Brique, béton, bois
Un immeuble urbain compose ses façades par strates de matières — brique dorée, béton banché, bois vieillissant — sans chercher l'unité formelle.
La façade se lit comme une stratigraphie. En bas, le béton brut tient le sol, rugueux et massif, percé d’une seule porte sombre. Au-dessus, la brique prend le relai — format allongé, teinte miel — et donne au volume une chaleur mesurée, presque médiévale dans sa répétition. Plus haut encore, le bois: des lames verticales grises de pluie et d’oxydation, posées en saillie sur des boîtes de balcon qui débordent légèrement dans la rue.
Trois couches, une seule logique
Rien ici ne cherche la cohérence décorative. Chaque matériau répond à une contrainte structurelle ou thermique, et leur superposition produit une façade dense, lisible, honnête. Le projet assume la ville dense, la parcelle étroite, la mitoyenneté.

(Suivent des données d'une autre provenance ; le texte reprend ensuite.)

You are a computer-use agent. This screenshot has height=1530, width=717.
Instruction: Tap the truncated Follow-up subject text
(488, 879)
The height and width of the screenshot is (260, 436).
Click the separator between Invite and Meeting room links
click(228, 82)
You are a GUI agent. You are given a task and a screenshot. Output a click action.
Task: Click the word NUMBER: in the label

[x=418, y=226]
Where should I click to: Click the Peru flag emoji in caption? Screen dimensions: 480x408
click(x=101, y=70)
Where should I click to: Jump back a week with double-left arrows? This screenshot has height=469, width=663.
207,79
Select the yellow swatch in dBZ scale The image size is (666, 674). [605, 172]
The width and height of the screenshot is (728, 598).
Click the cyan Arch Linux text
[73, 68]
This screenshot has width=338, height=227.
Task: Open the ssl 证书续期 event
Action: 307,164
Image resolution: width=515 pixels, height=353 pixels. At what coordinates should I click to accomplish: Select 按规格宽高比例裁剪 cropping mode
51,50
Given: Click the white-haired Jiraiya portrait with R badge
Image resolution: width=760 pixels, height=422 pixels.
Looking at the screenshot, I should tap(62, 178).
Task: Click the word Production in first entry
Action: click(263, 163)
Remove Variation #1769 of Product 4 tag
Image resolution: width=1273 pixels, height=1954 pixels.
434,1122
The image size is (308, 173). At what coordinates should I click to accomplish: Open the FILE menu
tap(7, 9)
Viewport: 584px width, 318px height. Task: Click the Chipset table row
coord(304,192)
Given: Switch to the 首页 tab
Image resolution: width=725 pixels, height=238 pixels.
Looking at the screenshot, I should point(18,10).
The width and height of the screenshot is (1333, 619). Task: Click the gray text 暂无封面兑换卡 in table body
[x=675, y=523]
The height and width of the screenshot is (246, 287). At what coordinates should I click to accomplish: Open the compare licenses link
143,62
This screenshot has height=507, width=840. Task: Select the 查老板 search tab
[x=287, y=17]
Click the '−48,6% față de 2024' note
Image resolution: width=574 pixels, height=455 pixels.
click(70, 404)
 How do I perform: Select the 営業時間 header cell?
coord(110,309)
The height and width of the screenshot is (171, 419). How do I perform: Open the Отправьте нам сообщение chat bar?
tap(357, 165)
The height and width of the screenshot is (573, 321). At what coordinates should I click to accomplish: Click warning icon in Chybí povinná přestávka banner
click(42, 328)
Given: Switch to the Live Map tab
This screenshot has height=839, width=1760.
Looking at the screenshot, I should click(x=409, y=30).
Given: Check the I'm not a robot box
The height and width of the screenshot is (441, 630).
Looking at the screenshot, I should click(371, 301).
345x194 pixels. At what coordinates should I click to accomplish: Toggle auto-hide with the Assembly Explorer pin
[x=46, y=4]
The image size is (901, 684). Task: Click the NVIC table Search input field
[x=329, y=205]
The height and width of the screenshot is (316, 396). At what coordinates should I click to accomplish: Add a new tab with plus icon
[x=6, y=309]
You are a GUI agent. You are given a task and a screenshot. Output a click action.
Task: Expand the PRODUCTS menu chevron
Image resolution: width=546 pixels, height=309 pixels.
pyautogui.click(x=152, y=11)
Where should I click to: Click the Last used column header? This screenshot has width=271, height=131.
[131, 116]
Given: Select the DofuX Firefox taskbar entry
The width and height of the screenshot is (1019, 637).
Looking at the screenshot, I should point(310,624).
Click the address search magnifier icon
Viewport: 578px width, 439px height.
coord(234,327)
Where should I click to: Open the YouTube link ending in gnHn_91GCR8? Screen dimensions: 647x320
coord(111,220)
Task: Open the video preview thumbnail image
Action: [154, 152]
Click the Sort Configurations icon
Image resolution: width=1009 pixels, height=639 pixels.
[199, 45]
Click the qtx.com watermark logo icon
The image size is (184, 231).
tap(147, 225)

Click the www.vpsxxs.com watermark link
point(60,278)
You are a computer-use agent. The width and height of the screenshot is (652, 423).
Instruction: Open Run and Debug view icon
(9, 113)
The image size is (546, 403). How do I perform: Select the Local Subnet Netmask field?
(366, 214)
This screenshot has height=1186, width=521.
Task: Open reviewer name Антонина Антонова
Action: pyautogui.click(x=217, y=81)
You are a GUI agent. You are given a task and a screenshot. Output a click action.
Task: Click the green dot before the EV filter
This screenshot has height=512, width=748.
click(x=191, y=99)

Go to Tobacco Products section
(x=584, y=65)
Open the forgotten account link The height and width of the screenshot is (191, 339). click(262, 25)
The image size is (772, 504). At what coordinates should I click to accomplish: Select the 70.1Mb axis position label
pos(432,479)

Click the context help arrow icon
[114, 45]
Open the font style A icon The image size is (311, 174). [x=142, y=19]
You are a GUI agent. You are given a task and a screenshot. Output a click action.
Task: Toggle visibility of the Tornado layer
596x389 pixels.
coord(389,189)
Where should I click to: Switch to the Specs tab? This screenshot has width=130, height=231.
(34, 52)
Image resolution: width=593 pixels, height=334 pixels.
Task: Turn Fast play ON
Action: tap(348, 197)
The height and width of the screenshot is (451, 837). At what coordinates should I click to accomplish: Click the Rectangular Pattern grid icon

Construire en tissu urbain existant, c’est accepter d’être incomplet.
Patine et usage
Les traces du quotidien — linge séchant sur une balustrade, vélos appuyés contre le soubassement, végétation spontanée dans un bac — ne dénaturent pas le projet : elles le complètent. Le bois grisonne, le béton se tache, la brique absorbe la lumière rasante de l’automne. Le bâtiment vieillit avec ses occupants.